This PCR fragment was digested with BamHI and HindIII and ligated

This PCR fragment was digested with BamHI and HindIII and ligated into BamHI/HindIII digested pGV15 to form pGV16 (prolearn more OmpA-177 L3 FLAG-Pal-LEDPPAEF-mCherry). The LEDPPAEF linker was copied from [20]. OmpA-177 L3 FLAG was PCR-ed from pGV4 with primers proOmpANcoIFW and OmpAEcoRIRV, digested with NcoI/EcoRI and cloned into pTHV37 to form pGV17 (proOmpA-177 Loop 3 FLAG followed by 30 residues from the vector). A mCherry fragment from pGV16 was transferred to pGV17 via

EcoRI/HindIII (proOmpA-177 L3 FLAG-mCherry) forming pGV18. OmpA-177-SA1 was PCR-ed from pB33OS1 [22] with primers proOmpANcoIFW and OmpAEcoRIRV, digested with NcoI and EcoRI and ligated into likewise digested pGV18 to form pGV30. Table 2 DNA primers used in this study Name ICG-001 mw Sequence proOmpANcoIFW 5-CGGCAGCCATGGCAAAAAAGACAGCTATCGCG-3 OmpAXhoIPstIRV 5-ATTACTGCAGTTAGCTCGAGGGAGCTGCTTCGCCCTG-3 PalXhoIFW 5-TTAACTCGAGCAACAAGAACGCCAGCAATGAC-3 PalBamHIHindIIIRV 5-TAGGAAGCTTAAGGATCCTCAAGGTAAACCAGTACCGCACGAC-3 Proteasome inhibition mCherryFW 5-CCGGGATCCCCCCGCTGAATTCATGGTGAGCAAGGGCGAGG-3 mCherryHindIIIRV 5-TAATAAGCTTACTTGTACAGCTCGTCCATGC-3 OmpAEcoRIRV 5-ATTAGAATTCAGCGGGGGGATCCTCAAGTGGAGCTGCTTCGCCCTG-3 pGI10 was created as follows.

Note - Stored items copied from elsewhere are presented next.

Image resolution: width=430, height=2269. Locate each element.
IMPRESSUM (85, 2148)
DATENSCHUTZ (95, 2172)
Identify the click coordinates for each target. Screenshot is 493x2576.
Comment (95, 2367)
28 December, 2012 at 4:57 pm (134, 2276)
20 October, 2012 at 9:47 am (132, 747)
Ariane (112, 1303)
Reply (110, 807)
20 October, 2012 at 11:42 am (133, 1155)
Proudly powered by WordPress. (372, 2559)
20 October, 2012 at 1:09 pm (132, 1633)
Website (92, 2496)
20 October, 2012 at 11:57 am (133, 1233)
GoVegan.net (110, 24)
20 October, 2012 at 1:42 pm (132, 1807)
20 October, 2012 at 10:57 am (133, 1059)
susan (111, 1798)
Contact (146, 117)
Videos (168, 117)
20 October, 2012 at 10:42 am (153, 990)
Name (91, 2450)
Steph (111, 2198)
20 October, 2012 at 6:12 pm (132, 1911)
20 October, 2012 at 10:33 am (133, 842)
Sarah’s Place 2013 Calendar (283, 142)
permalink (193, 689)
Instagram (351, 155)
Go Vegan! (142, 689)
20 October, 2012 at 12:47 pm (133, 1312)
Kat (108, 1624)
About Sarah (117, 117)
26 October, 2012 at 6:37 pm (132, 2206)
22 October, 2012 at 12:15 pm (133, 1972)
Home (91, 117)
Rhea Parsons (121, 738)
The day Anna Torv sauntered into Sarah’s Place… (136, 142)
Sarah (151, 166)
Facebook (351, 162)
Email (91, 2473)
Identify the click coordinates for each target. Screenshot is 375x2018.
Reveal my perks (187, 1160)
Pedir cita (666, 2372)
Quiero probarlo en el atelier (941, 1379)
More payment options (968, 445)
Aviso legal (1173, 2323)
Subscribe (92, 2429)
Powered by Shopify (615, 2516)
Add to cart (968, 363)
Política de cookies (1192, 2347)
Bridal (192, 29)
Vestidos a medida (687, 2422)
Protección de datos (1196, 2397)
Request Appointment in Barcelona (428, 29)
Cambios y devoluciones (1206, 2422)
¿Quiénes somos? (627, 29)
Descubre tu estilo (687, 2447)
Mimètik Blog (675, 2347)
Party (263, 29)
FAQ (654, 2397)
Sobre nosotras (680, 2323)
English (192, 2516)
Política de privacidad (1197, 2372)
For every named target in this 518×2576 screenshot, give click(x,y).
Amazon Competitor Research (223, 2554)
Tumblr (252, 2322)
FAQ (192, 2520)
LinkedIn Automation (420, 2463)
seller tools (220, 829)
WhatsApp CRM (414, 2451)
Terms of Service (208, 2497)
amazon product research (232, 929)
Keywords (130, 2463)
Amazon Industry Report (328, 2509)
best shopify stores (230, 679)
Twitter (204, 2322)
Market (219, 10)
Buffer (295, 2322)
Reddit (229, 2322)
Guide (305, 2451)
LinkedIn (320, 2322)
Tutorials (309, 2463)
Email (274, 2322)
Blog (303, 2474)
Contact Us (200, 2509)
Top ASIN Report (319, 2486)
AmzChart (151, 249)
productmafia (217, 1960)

A mCherry fragment from pGV16 was transferred

to pGI9 (OmpA-LEDPPAEF) [10] via EcoRI/HindIII. All cloning was performed in either DH5α-Z1 or DH5α (Table 1). FRAP experiment Cells are grown for ~15 hours to exponential phase in EZ defined Rich glucose (DRu) medium with 100 μM IPTG at 28°C (“pulse”). Then at OD550 < 0.2, cells are washed two times with DRu medium, and diluted to OD~0.05. Cephalexin and ampicillin are added at a concentration of 10 and 100 μg/ml respectively and the cells are grown for an additional 2 hours (“chase”). Then, the filaments are incubated for 30 min at room temperature.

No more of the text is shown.